For 2019, the gas rig count fell 75 to 125. With many producers reporting CAPEX declines of 50 percent or more, 2020 will be the industry’s biggest test since the 2015 downturn. EIA’s latest forecast has Henry Hub averaging $2.42 this year, down from the $2.66 price in 2019. And as hedged production programs begin to fade out this year, 2021 could see an even bigger slowdown in output.
Looking farther out, however, the current U.S. gas market is surely underestimating new gas demand. The "dash to gas” comes from the established triad of rising exports, power burn, and manufacturing. In fact, it is such low prices that are locking in more and more gas demand. Rising to third place in 2019, the U.S. could become the largest LNG seller by 2023. While not all projects will survive a final investment decision, there is over 40 Bcf/d of new export capacity now under consideration.

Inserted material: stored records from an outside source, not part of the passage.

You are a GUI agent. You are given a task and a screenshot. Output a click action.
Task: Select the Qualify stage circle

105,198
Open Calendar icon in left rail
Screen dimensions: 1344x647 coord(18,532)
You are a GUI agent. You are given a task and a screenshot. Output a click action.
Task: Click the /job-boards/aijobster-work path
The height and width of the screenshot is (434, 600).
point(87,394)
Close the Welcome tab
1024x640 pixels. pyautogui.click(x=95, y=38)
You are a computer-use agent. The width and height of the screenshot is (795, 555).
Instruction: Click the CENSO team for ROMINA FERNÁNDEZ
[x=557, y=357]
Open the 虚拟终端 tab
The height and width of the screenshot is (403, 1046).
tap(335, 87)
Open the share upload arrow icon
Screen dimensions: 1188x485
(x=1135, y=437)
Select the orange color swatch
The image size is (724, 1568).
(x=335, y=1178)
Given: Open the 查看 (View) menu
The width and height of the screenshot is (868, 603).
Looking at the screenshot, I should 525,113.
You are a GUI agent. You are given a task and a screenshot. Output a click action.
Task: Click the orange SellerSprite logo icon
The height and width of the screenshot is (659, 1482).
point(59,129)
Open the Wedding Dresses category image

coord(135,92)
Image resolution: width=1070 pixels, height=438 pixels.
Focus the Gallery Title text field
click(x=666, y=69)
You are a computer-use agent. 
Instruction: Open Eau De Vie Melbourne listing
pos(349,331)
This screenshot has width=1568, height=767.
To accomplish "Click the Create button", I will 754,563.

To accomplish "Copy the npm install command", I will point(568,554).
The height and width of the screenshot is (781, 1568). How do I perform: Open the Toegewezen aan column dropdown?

Further, a $250 billion industrial build-out along the Gulf Coast to utilize cheap shale gas to make chemicals and plastics could surge demand more than some realize. And a "deep electrification” environmental goal to electrify the U.S. economy in all ways possible will obviously increase the need for our most vital source of electricity: natural gas. Electric cars, for instance, can grow a home’s power usage by 60 percent or more.
After all, it has been such cheap shale itself that has doubled gas’ share of U.S. electricity to nearly 40 percent since 2008. The quiet reality is that still less reliable and more costly battery storage, wind, and solar resources will be forced to compete against low cost natural gas and its large-scale, incumbent infrastructure designed to last for decades to come. The EIA has repeatedly forecast that gas will remain the cornerstone of the U.S. electric power system for as far out as it models (2050).